Demanda. Uma das principais demandas da comunidade indígena de Belo Horizonte é que a capital não possui nenhum centro de apoio ao indígena, seja para o artesão em trânsito seja para aqueles que vêm buscar um tratamento médico.

Mini-entrevista

O Conselho Indigenista Missionário (CIMI), ligado à Conferência Nacional dos Bispos do Brasil, é uma entidade que trabalha junto aos índios de várias aldeias buscando dar apoio a essa população e consolidar os seus direitos. O atual presidente do Cimi, Dom Roque Paloschi, concedeu uma entrevista à reportagem dando as suas impressões sobre a questão indígena no Brasil.

O TEMPO: Ainda há muito preconceito em relação aos povos indígenas no Brasil?

Dom Roque: Há uma avalanche de preconceito e discriminação em relação aos indígenas, o que é comprovado por ataques recentes como ao índio Galdino, em Brasília, queimado vivo em 1997 quando dormia em um ponto de ônibus, a criança indígena de apenas dois anos que foi degolada enquanto a mãe a amamentava em uma rodoviária de Santa Catarina em dezembro passado e o índio cotista agredido este mês em uma universidade em Porto Alegre. Isso revela uma sociedade anti-indigenista, preconceituosa e incapaz de perceber nos modos dos povos indígenas uma alternativa à sociedade em que vivemos hoje.

OT: Como os indígenas que vivem nas aldeias longínquas entendem essa violência?

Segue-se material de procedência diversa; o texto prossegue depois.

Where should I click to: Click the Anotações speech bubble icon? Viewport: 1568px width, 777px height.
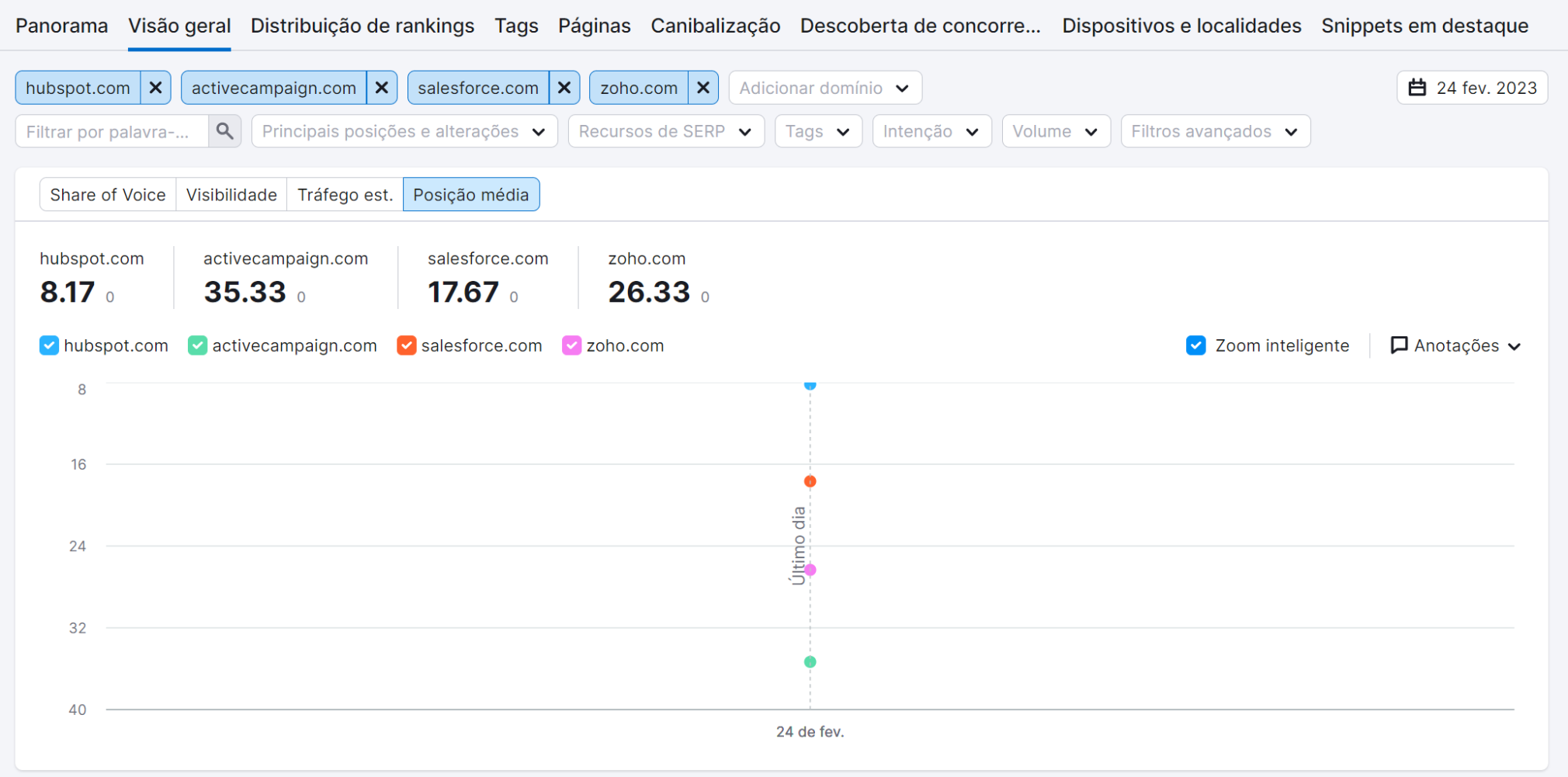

DR: A questão é muito mais complexa. Há todo um movimento que ataca permanentemente essa população, seja pelos meios de comunicação, invisibilizando a existência delas, seja por meio das leis que não reconhecem suas terras e acabam trabalhando no sentido de extinguir, cada vez mais, esses povos, seja pela reação da sociedade, que os vê como um estorvo. Não há como definir o que eles sentem, porque só quem apanha conhece essa dor. São caminhos de agressão, de violência e de desrespeito à história dos primeiros moradores dessa terra.

OT: Essa violência pode acontecer também no sentido de privá-los de ter uma vida dentro de seus próprios costumes e tradições?

DR: Nós fomos invadindo o que é um direito sagrado deles, não respeitando a sua história e seus costumes e achando que o índio é que tem que se aculturar e se tornar um brasileiro que compra e vende. Eles querem ter o direito de viver, mas não como eu determino a eles ou como a sociedade impõe, e sim, do jeito deles, dentro de seus costumes e crenças.